The first assumption I made was that the angle subtended by a pixel was constant for any given scene. While this is certainly not always the case (and in fact, it's rarely the case), the small differences in angle are not important enough to warrant the large amount of calculation that would be required to get it correct. Operating under this assumption, a single set of filters can be created for a whole scene.
The easiest filter to make is that of the corona. The Spencer paper goes over a lot of research into equations to accurately mimic the corona and the lenticular halo. So that no light is introduced or removed from the scene, it is important that any PSF used must integrate to 1 over a 90 degree arc. Spencer provides us with a weighted average of functions which represents a high concentration of light in the center and then quickly fading out as you leave the center of the filter. Because wavelength is not an issue this filter can be just an array of doubles.
The lenticular halo, on the other hand is a little more difficult because it is a function of wavelength as well as just angle. Ideally, I would have a filter for each wavelength possible in a spectral power distribution, but the creation and applicaton of such a set of filters is too prohibitive to warrant its use. Instead I have an X, Y, and Z filter. This is technically incorrect because it would map a mixture and a pure light to the same glare effect if they shared the same XYZ representation, but it is correct enough for my purposes.

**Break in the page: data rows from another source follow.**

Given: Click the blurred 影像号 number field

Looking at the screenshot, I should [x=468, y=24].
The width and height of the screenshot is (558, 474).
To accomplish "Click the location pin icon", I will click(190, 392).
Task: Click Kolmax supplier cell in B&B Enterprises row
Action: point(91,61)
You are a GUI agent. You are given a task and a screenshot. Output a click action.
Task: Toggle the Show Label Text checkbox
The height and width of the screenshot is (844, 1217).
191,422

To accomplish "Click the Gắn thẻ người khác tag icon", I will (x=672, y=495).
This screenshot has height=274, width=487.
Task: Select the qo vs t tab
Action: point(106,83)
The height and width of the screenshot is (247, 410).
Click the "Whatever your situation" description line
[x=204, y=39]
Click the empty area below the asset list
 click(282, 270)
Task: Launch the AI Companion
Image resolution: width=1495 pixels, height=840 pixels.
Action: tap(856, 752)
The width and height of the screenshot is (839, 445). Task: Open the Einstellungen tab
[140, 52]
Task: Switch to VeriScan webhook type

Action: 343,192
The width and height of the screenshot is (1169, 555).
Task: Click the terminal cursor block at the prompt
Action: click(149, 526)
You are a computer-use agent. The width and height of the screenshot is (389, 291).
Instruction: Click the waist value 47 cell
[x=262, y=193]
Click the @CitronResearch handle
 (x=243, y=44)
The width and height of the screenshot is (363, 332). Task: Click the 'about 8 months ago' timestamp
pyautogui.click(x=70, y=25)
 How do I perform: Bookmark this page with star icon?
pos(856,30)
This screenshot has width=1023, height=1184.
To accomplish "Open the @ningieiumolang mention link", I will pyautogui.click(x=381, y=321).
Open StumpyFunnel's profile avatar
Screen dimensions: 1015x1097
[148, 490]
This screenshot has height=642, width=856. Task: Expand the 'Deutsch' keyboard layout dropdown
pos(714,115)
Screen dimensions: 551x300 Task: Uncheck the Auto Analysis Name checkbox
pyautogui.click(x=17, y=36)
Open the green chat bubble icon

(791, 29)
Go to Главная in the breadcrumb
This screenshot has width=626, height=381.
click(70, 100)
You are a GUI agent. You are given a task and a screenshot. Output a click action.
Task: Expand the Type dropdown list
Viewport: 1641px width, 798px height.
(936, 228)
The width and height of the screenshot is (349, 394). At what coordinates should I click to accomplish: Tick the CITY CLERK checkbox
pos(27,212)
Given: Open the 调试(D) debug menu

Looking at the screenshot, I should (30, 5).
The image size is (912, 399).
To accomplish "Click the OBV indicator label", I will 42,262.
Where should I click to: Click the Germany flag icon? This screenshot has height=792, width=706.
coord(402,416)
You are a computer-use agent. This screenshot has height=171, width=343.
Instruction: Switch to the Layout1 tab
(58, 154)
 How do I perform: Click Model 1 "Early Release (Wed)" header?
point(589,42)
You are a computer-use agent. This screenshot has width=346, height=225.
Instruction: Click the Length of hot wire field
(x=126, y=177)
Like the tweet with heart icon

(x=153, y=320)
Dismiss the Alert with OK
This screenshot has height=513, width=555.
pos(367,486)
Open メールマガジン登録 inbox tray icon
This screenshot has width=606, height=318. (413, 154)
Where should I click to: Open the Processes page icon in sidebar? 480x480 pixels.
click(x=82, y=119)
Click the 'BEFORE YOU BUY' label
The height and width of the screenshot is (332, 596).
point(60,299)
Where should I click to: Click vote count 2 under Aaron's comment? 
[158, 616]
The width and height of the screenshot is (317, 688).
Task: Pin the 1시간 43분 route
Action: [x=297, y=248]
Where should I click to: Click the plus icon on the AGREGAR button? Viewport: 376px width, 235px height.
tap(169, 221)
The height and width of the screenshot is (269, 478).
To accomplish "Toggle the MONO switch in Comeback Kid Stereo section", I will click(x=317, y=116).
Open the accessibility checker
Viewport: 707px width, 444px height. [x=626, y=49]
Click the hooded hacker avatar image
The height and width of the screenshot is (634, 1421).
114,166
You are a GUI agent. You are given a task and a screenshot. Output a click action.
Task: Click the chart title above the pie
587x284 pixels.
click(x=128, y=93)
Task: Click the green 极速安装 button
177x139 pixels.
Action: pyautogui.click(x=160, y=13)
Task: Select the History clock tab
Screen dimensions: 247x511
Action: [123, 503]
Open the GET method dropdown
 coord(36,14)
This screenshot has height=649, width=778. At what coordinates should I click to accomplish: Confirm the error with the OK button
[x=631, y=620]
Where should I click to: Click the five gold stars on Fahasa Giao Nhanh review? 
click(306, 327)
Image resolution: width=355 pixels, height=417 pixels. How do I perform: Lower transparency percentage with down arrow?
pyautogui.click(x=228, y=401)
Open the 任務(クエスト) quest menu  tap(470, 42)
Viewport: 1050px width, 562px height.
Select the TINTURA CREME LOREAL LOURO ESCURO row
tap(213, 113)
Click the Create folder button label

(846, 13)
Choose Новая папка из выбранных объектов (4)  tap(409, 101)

For both of these filters, it is possible for the PSFs to change rapidly. Most noticably, the PSF for the corona can change by orders of magnitude within the span of a single pixel. To account for this, we have to sample the PSF at a large number of points within a pixel and average it. We also have to calculate the lenticular halo filters by combining the outputs from a bunch of different wavelengths across the visible spectrum.
Unfortunately, at this point, the calculation of these filters became prohibitively large for filters larger than 50x50 pixels and took much longer than rendering a simple image and applying the filters combined. To combat this, I lowered the sample rate in the lenticular halo filters because it does not change as rapidly, and I also lowered the number of wavelengths to sample. Next, In the corona calculation, I checked the ratio of the PSF at the center of a pixel versus at the edge, and if the ratio was close enough to one, I drastically reduced the number of samples taken. Lastly, because both filters are 8-way symmetrical, I can get a factor of 8 speedup by just calculating 1/8th of the filter and then just copying the values. After these optimizations, a 150x150 pixel filter can be calculated on my machine in about 10 seconds. I have found this to be an acceptable size for most glare processing.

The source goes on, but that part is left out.